We talked one day, at the beginning of new-leaf, but I can't remember the words that were said. It seemed so unimportant at the moment, but in hindsight, it may have signalled the end of our fleeting relationship.
You said something. By then, you must have known it took me a while to respond to you. But you still barrelled onto the next topic like you always did. Something must have shown in my face or my actions, because your eyes seemed to dim. The stiltedness that had long since been gone from our conversations reappeared once more. Your replies got shorter and shorter until they faded away altogether.

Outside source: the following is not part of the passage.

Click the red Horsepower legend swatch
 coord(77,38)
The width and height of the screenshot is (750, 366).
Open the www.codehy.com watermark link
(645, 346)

From then on, we kept our distance. It stopped occurring to me to seek you out when I had free time. You started to slip away from my mind until I woke up one day and realized I hadn't thought of you in a while.
The best way for a relationship to come to an end, perhaps, is naturally.
It happens so slowly you barely even realize it.
No fights, no lies, no death. Nobody did anything wrong. You just realize that you don't have anything in common anymore. You can't make them smile or laugh or cry. You can't tell them everything, like you used to. You slowly start to drift apart until you're nothing more than strangers.
And yet, I still find myself looking back and wondering where it all went wrong. There is a grief in my chest I can't put into words. You are everywhere, but it is somehow different now. The gold has faded away—the edges of my word are stained with blue.
Do I even miss you? Or do I just miss the feeling of love you brought me?
…
You asked me once, when were you the happiest?
At the time, I had no answer. Now, I think about all the things I could've said.
It's so easy to miss things once they're over.